Melt-electrospun scaffolds were formatted from medical grade poly(ε-caprolactone). Patient-derived primary CAFs or non-malignant prostatic fibroblasts (NPFs) were incorporated into the scaffolds, forming a 3D microtissue. Once confluent, tagged benign epithelial cells (BPH-1 or RWPE-1) were co-cultured on the microtissues ± MC (HMC-1 or LAD2), MC-conditioned media (CM) or recombinant tryptase. Subsequently, microtissues were fixed and tumourigenicity was assessed by analysing the 3D morphological transformation of epithelial cells. Additionally, live cell migration assays were performed to further quantify invasive potential.
Our data show that CAF and NPF proliferate and each deposit distinct ECM to form a 3D stromal network within the scaffolds.
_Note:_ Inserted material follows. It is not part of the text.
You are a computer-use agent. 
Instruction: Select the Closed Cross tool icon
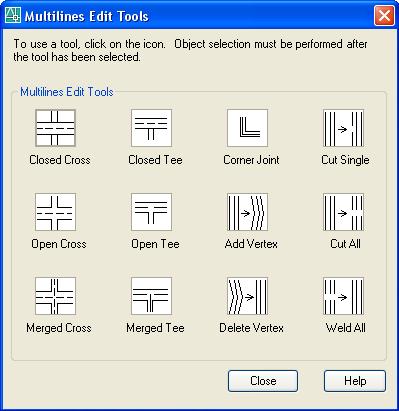pyautogui.click(x=55, y=128)
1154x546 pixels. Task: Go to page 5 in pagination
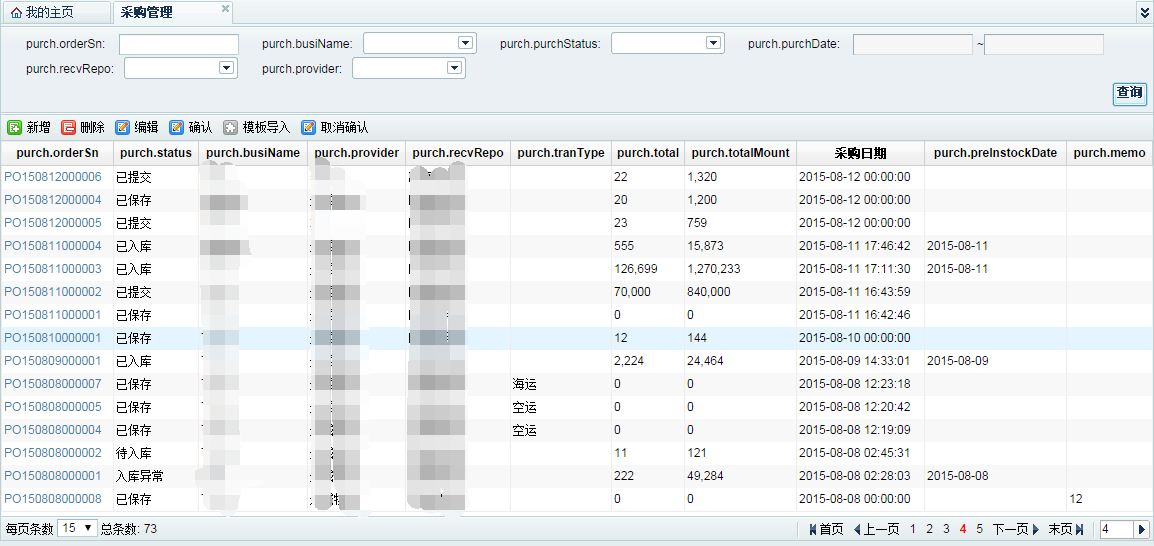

CAF, but not NPF, microtissues induce an invasive morphology in the benign epithelium. MCs cooperate with CAFs, potentiating CAF-induced tumourigenic effects. These effects are mediated by MC secreted factors, specifically tryptase (a serine protease). Our data indicate that MC-derived tryptase likely acts by remodelling the native aberrant ECM deposited by primary CAFs, conferring tumourigenicity on the benign epithelia.
Overall, this model demonstrates the cascade of interactions between CAFs, ECM and MCs, mediated by tryptase, to drive early epithelial transformation in the human prostate. Our data also highlight tryptase as a key mediator of these effects, which may be a novel therapeutic target to slow carcinogenesis.